EXCERPT PROVIDED>
* BEGIN *
Proxy	Pre-2000 skill positions	Compute a z-score from the player's YPC (RB), Y/R (WR/TE), or rush yd/game (QB), then map it onto the known combine 40 distribution for that position. A pre-2000 RB with top-tier YPC gets the same speed as a combine-era RB who ran 2 standard deviations faster than average.
Fallback	Defenders, OL, K/P	Position default with weight adjustment (lighter = faster). For speed positions (CB, S, WR, RB), career All-Pro selections and Hall of Fame status provide a small boost (up to +6).

Age decay is applied on all paths: no penalty before age 27, then -1/year through 29, -2/year through 32, and -3/year beyond 32. A player who ran 4.4s (base 92) at the combine rates around 83 by age 32.

HISTORICAL OVERRIDES

For 85 notable players (1970–2025), a curated database provides per-season award data and speed floors based on scouting reports and known athleticism. This ensures players like Deion Sanders (4.27s at Florida State, pre-combine era) and Bo Jackson rate appropriately even when the algorithm has limited data. The override acts as a floor: if the algorithm produces a higher rating, it wins.

Stamina & Intelligence

Attribute	How It's Calculated
Stamina	Position default + games played adjustment (more games = higher stamina)
Intelligence	Position default + EPA per game bonus for QBs; other positions use baseline

Overall Rating

The overall rating is a weighted average of position skills and universal attributes. Each position has its own weight table emphasizing the most important skills.

For example, QB accuracy and intelligence are weighted heavily, while a RB's power and elusiveness carry more weight than receiving. Defensive linemen use separate weight tables for EDGE (pass-rush emphasis) and IDL (run-stuffing emphasis). The weights ensure that a player's overall number reflects what matters most for their role on the field.

XvO Factor

Beyond stat-based ratings, we measure each player's on-field impact using Regularized Adjusted Plus-Minus (RAPM) — a ridge regression technique adapted from basketball analytics — then normalize it to a 1–99 scale.
* END *
WORK TO COMPLETE>
From the excerpt on player ratings, pull out everything from "For example, QB" down to "a 1–99 scale.", copied word for word.

Entries on where items appear:
* BEGIN *
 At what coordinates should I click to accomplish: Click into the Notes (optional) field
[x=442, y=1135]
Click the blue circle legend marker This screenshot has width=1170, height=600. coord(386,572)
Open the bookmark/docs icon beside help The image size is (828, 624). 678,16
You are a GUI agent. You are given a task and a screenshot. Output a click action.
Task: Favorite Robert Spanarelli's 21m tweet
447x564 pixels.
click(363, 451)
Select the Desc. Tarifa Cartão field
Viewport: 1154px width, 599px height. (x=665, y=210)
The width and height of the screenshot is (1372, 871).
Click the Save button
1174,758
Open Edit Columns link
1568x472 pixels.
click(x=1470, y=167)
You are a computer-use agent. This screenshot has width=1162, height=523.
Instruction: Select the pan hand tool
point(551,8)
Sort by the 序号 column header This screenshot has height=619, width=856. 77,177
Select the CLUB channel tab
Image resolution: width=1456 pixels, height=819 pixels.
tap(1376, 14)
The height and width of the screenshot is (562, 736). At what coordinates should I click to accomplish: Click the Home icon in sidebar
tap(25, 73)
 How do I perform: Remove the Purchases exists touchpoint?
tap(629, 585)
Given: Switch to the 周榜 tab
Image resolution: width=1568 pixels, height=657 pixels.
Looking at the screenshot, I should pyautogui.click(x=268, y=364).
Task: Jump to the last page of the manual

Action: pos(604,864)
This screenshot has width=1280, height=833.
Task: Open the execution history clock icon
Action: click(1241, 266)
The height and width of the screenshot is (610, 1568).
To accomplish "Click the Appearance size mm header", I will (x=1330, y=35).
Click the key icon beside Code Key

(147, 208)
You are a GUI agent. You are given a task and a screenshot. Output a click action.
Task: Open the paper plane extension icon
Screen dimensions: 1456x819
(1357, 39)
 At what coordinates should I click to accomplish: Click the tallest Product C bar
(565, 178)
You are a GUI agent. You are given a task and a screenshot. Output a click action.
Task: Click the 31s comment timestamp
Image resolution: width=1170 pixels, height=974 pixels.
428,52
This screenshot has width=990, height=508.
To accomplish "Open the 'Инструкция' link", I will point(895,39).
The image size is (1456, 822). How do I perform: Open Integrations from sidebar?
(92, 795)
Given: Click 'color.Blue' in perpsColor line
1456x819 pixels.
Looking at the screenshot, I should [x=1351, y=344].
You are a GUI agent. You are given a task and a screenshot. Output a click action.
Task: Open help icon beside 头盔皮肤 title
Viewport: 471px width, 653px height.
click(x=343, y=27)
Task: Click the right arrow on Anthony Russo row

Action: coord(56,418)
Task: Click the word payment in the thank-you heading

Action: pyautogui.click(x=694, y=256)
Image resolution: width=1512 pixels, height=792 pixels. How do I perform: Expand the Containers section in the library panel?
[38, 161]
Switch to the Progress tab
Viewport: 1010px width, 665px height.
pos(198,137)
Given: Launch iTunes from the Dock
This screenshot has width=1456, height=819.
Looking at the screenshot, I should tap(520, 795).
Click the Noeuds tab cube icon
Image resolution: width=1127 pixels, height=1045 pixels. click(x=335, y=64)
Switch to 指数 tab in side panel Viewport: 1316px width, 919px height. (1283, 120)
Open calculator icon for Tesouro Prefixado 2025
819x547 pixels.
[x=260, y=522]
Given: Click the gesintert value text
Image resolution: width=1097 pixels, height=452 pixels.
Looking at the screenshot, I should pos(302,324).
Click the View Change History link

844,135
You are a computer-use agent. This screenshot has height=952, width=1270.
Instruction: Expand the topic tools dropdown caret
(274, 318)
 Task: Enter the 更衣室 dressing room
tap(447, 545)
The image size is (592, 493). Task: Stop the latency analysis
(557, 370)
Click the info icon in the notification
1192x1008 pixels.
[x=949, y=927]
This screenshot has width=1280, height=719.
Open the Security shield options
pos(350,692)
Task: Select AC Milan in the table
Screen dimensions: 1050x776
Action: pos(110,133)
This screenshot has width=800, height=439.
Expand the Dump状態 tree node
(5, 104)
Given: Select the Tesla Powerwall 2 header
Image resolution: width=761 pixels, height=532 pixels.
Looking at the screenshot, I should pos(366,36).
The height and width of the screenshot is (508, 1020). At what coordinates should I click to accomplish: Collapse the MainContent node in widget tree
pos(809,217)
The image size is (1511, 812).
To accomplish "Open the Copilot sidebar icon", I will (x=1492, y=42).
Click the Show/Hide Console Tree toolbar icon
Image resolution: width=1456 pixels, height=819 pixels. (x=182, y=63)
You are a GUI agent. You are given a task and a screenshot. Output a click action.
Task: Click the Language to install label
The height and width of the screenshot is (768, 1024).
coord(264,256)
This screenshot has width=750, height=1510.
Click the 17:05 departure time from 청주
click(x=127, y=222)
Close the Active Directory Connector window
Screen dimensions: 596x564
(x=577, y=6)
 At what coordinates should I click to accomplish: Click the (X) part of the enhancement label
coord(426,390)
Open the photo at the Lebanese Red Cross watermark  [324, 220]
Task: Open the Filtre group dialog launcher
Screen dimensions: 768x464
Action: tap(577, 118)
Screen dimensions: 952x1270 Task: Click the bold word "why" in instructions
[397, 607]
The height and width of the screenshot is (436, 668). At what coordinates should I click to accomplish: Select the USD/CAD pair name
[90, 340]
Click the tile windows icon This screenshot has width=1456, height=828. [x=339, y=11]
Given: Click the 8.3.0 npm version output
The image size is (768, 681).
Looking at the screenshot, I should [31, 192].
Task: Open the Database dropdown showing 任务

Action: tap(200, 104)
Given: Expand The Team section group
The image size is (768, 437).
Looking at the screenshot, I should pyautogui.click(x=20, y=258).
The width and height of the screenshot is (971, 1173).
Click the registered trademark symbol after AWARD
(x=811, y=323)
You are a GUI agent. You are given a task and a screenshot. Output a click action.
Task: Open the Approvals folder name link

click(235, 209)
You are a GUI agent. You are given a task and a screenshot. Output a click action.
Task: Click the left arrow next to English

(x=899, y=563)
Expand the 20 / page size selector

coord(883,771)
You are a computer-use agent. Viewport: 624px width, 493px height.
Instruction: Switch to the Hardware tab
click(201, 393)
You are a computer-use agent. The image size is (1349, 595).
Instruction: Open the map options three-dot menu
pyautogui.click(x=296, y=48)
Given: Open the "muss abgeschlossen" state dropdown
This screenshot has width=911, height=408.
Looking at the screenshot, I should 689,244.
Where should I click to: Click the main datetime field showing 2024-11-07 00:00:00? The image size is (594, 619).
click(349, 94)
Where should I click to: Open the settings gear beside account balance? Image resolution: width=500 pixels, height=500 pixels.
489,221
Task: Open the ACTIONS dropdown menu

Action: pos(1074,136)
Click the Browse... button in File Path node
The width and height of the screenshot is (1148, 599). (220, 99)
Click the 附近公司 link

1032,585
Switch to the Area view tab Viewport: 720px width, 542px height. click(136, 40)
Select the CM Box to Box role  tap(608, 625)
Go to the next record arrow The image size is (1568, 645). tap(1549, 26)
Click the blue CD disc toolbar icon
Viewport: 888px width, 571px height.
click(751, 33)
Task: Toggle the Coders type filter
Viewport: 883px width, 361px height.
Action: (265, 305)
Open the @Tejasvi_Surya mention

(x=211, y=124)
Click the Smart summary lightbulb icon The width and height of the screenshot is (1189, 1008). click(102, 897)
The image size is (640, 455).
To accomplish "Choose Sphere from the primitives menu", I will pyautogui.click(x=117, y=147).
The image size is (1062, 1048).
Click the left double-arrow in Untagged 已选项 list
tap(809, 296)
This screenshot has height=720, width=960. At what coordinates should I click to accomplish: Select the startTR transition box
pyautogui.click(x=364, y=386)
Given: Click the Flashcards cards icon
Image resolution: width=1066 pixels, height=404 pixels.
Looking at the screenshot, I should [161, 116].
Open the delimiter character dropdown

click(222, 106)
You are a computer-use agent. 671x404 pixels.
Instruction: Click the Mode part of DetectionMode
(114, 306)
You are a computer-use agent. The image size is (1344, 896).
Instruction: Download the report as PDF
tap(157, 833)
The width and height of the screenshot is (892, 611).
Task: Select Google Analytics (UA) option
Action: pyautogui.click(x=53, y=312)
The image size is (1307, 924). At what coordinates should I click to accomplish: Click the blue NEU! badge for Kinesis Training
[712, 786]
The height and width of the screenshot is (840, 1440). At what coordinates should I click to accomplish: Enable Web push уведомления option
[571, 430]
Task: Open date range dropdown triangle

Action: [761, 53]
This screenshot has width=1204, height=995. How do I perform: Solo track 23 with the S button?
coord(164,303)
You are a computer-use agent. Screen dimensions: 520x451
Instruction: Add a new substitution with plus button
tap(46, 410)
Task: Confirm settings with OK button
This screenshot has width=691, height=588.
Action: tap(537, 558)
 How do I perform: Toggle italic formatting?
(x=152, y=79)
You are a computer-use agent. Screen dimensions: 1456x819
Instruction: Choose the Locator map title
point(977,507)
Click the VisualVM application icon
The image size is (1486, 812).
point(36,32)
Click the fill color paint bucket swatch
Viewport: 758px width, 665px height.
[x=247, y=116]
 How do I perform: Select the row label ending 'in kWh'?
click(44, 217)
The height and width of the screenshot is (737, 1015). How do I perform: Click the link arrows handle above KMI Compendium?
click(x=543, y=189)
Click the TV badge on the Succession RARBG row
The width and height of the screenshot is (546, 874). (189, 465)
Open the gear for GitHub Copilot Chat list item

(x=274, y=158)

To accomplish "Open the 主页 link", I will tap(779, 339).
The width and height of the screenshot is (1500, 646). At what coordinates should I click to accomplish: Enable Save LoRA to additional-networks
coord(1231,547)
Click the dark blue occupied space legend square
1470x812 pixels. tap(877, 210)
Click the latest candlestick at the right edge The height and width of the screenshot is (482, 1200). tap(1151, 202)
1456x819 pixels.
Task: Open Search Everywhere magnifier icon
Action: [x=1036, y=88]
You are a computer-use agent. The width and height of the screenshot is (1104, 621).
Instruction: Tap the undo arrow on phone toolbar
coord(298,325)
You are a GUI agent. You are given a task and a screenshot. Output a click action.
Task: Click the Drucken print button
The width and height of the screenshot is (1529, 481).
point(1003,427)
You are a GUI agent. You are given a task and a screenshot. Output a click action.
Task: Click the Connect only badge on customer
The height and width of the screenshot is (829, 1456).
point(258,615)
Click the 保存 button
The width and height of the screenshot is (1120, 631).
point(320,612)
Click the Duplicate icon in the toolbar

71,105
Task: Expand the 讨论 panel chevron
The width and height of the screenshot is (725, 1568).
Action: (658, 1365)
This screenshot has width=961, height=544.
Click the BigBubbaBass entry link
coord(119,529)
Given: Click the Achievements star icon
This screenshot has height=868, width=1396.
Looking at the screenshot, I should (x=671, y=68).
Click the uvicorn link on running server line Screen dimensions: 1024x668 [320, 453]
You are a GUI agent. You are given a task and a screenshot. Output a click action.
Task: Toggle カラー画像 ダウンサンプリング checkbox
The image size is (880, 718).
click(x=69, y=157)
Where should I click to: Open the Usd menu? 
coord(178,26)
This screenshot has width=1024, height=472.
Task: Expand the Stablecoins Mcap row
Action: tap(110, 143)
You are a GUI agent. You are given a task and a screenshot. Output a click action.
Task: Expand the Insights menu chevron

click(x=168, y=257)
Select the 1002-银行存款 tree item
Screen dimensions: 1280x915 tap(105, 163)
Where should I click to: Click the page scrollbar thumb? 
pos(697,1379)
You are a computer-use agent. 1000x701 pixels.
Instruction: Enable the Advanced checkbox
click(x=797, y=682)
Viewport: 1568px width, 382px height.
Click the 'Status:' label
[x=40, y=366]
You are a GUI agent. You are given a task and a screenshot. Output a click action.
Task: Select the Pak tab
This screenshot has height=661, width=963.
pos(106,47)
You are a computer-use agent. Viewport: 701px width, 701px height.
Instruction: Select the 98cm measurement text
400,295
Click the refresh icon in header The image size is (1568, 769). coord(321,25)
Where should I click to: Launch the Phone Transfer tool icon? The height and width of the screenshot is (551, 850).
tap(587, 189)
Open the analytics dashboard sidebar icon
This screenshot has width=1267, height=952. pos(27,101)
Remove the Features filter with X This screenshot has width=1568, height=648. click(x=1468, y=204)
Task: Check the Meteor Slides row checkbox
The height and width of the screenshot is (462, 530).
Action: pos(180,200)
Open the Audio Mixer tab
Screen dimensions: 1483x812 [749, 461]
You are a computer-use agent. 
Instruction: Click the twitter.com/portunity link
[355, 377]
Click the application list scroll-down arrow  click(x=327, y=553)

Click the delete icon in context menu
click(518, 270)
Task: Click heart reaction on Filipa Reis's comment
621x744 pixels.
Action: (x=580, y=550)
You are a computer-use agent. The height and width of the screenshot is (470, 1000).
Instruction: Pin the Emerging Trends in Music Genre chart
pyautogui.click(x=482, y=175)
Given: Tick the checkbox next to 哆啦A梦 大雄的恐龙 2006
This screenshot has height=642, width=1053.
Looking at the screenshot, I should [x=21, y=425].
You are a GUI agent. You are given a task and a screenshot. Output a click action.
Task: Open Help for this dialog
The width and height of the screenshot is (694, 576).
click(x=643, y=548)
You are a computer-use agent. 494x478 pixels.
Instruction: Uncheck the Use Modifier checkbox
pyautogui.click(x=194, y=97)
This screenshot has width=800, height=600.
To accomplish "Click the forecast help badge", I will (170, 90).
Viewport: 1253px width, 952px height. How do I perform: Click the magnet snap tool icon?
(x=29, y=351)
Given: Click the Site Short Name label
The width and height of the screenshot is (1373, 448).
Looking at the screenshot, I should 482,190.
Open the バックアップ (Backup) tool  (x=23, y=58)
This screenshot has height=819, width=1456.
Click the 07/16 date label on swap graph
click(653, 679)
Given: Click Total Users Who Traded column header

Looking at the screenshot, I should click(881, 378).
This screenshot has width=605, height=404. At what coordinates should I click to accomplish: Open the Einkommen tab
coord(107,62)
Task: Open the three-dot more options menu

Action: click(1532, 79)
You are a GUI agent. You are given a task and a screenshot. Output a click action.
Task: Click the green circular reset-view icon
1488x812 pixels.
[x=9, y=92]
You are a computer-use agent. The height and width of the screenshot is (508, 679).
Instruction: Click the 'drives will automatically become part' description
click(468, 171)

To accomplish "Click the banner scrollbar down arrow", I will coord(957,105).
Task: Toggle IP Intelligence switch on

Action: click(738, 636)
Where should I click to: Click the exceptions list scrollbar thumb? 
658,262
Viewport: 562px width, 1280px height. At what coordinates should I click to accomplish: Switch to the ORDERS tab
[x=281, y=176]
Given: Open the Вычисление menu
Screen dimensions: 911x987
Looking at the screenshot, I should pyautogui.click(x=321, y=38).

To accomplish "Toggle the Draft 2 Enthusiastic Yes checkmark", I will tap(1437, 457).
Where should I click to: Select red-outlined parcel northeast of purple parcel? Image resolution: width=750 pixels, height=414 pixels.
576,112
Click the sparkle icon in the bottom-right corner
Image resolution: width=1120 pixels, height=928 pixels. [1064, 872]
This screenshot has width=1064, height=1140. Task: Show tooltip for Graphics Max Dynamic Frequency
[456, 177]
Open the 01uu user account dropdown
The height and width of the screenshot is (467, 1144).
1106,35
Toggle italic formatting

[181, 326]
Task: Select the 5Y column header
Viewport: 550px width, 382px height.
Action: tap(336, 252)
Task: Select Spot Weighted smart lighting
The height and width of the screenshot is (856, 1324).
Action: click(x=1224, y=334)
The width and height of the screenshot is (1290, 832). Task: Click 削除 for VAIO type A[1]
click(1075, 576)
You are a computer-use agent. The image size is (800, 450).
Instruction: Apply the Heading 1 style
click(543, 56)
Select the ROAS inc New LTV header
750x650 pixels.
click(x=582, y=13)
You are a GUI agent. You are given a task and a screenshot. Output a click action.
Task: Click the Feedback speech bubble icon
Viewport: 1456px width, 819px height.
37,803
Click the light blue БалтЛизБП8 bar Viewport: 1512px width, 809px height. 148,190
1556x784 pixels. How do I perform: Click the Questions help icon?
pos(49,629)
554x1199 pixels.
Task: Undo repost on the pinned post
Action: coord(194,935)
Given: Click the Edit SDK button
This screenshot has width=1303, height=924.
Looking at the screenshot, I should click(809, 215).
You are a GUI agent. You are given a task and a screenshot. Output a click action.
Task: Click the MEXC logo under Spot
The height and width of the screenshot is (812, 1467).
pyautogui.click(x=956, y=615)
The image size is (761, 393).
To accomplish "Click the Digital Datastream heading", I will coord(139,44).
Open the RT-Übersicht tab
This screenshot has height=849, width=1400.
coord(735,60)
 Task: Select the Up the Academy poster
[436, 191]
* END *
REPLY>
For example, QB accuracy and intelligence are weighted heavily, while a RB's power and elusiveness carry more weight than receiving. Defensive linemen use separate weight tables for EDGE (pass-rush emphasis) and IDL (run-stuffing emphasis). The weights ensure that a player's overall number reflects what matters most for their role on the field.

XvO Factor

Beyond stat-based ratings, we measure each player's on-field impact using Regularized Adjusted Plus-Minus (RAPM) — a ridge regression technique adapted from basketball analytics — then normalize it to a 1–99 scale.